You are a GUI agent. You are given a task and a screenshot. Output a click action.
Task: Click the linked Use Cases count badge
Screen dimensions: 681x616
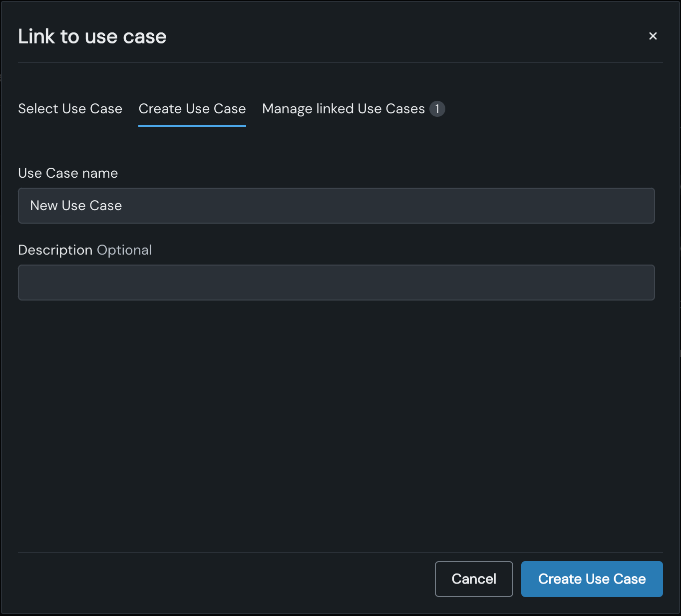(x=437, y=109)
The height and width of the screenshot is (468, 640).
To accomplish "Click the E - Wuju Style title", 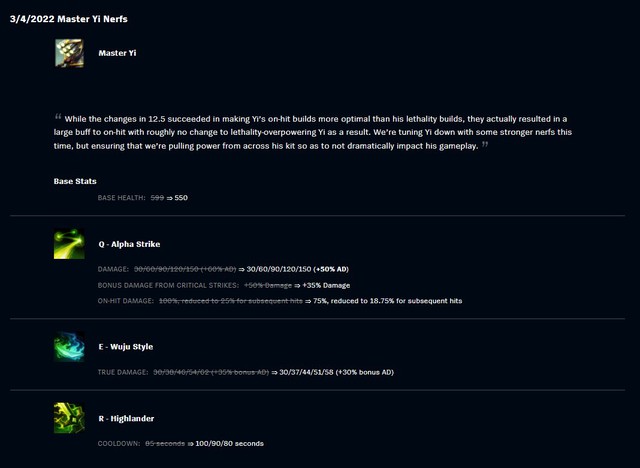I will pos(125,347).
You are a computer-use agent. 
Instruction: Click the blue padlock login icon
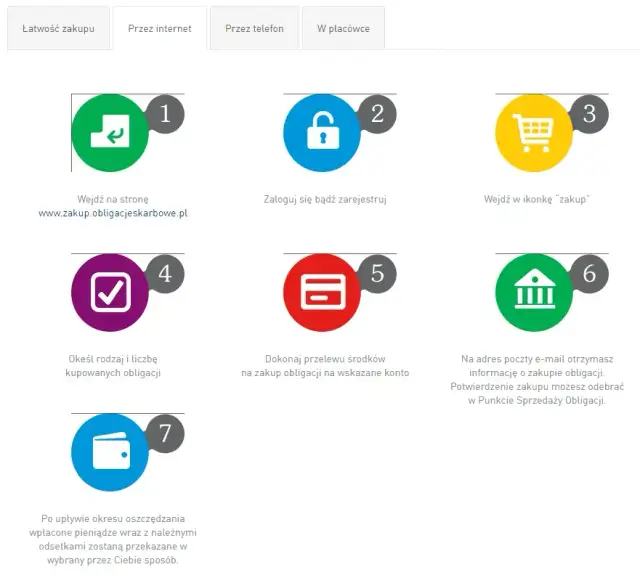click(321, 133)
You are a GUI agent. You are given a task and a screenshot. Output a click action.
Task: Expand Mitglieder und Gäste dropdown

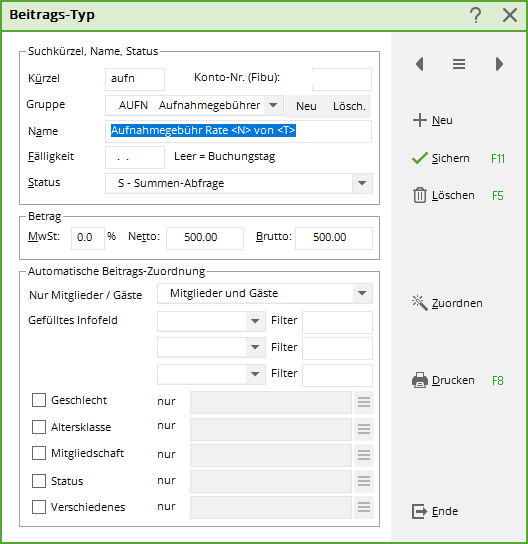362,294
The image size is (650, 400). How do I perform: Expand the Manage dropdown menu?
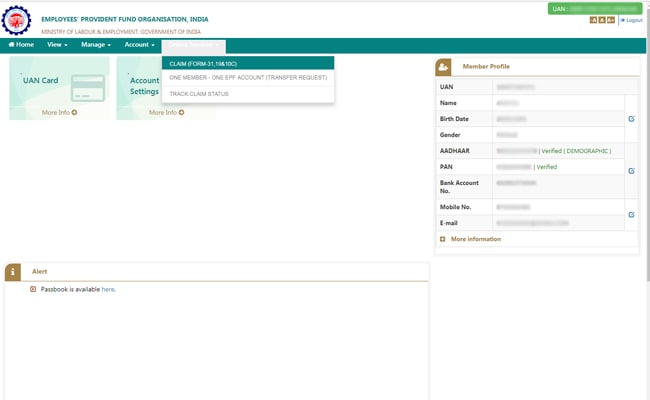96,45
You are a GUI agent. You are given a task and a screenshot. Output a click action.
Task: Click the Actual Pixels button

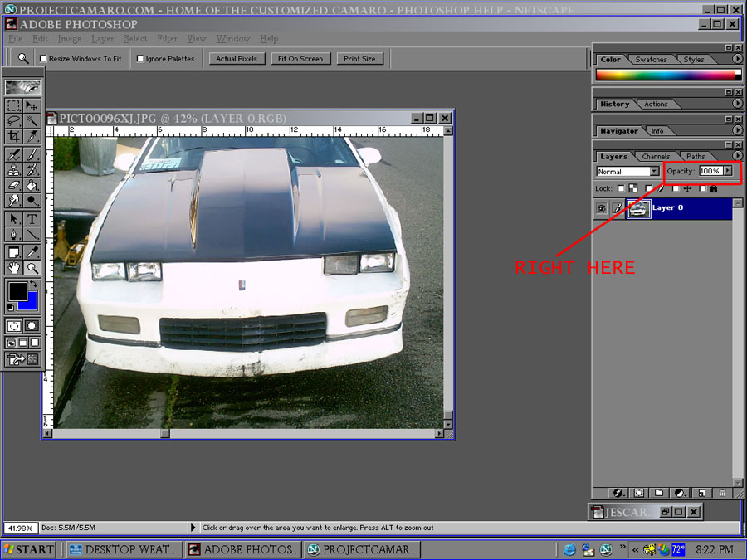pos(237,59)
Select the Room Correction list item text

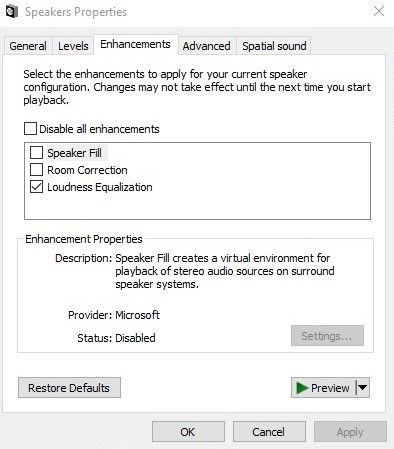[x=87, y=170]
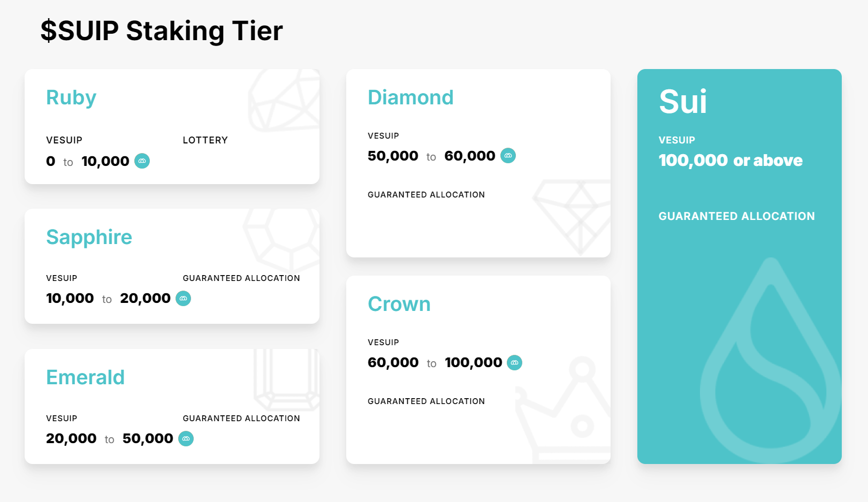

++++++++++

# Description of the task
Rewrite the rows from the line containing "You are a computer-use agent." through the end of the rows, both ends included, with the requests kept as they are. Multiply every coordinate in the answers by 0.7 and round each to a whole number, with halves rounded up. Leave out the pictures.

# Result below
You are a computer-use agent. 
Instruction: Click the blue padlock login icon
click(225, 93)
You are a GUI agent. You are given a task and a screenshot. Output a click action.
Task: Expand Mitglieder und Gäste dropdown

253,206
The image size is (650, 400). How do I perform: Expand the Manage dropdown menu?
67,32
You are a GUI agent. You are given a task and a screenshot. Output a click action.
Task: Click the Actual Pixels button

pos(166,41)
Select the Room Correction list item text

[x=61, y=119]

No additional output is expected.